Items from a data source
---

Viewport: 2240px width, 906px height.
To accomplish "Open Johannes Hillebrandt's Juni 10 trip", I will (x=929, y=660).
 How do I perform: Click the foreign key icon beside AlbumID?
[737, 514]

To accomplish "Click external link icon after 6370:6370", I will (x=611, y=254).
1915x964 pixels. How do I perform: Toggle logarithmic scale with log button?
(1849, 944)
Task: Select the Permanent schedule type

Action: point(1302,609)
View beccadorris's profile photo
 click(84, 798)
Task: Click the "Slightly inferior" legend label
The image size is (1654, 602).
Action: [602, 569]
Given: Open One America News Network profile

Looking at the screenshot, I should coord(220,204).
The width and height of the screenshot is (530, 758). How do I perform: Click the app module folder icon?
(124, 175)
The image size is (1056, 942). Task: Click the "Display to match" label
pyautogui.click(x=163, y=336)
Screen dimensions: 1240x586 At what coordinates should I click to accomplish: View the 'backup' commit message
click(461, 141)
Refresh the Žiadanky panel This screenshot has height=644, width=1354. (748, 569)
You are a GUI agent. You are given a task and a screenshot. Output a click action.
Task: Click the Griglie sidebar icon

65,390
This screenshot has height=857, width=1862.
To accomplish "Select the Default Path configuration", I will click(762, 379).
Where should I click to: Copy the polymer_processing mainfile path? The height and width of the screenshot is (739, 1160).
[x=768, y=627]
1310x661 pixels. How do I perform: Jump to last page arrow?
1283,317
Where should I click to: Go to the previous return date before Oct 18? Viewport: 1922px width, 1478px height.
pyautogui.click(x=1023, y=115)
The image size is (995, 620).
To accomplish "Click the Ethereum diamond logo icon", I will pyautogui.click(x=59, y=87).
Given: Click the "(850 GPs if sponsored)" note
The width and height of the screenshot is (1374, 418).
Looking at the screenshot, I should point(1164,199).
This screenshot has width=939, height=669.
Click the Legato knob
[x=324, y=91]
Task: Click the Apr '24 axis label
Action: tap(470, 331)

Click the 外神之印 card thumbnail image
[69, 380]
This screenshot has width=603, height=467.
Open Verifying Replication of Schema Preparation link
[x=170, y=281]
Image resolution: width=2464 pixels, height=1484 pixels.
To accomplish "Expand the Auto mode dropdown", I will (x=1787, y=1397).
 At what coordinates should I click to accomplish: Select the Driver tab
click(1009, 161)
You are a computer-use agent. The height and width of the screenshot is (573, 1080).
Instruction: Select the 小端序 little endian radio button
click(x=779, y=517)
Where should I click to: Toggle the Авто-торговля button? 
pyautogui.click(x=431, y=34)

---

§ Instructions to follow: Rewrite all of the lines above, substituting "How should I carry out" for every occurrence of "How do I perform" and leaving everything else unchanged.

§ Complete answer:
Viewport: 2240px width, 906px height.
To accomplish "Open Johannes Hillebrandt's Juni 10 trip", I will (x=929, y=660).
 How should I carry out: Click the foreign key icon beside AlbumID?
[737, 514]

To accomplish "Click external link icon after 6370:6370", I will (x=611, y=254).
1915x964 pixels. How should I carry out: Toggle logarithmic scale with log button?
(1849, 944)
Task: Select the Permanent schedule type

Action: point(1302,609)
View beccadorris's profile photo
 click(84, 798)
Task: Click the "Slightly inferior" legend label
The image size is (1654, 602).
Action: [602, 569]
Given: Open One America News Network profile

Looking at the screenshot, I should coord(220,204).
The width and height of the screenshot is (530, 758). How should I carry out: Click the app module folder icon?
(124, 175)
The image size is (1056, 942). Task: Click the "Display to match" label
pyautogui.click(x=163, y=336)
Screen dimensions: 1240x586 At what coordinates should I click to accomplish: View the 'backup' commit message
click(461, 141)
Refresh the Žiadanky panel This screenshot has height=644, width=1354. (748, 569)
You are a GUI agent. You are given a task and a screenshot. Output a click action.
Task: Click the Griglie sidebar icon

65,390
This screenshot has height=857, width=1862.
To accomplish "Select the Default Path configuration", I will click(762, 379).
Where should I click to: Copy the polymer_processing mainfile path? The height and width of the screenshot is (739, 1160).
[x=768, y=627]
1310x661 pixels. How should I carry out: Jump to last page arrow?
1283,317
Where should I click to: Go to the previous return date before Oct 18? Viewport: 1922px width, 1478px height.
pyautogui.click(x=1023, y=115)
The image size is (995, 620).
To accomplish "Click the Ethereum diamond logo icon", I will pyautogui.click(x=59, y=87).
Given: Click the "(850 GPs if sponsored)" note
The width and height of the screenshot is (1374, 418).
Looking at the screenshot, I should point(1164,199).
This screenshot has width=939, height=669.
Click the Legato knob
[x=324, y=91]
Task: Click the Apr '24 axis label
Action: tap(470, 331)

Click the 外神之印 card thumbnail image
[69, 380]
This screenshot has width=603, height=467.
Open Verifying Replication of Schema Preparation link
[x=170, y=281]
Image resolution: width=2464 pixels, height=1484 pixels.
To accomplish "Expand the Auto mode dropdown", I will (x=1787, y=1397).
 At what coordinates should I click to accomplish: Select the Driver tab
click(1009, 161)
You are a computer-use agent. The height and width of the screenshot is (573, 1080).
Instruction: Select the 小端序 little endian radio button
click(x=779, y=517)
Where should I click to: Toggle the Авто-торговля button? 
pyautogui.click(x=431, y=34)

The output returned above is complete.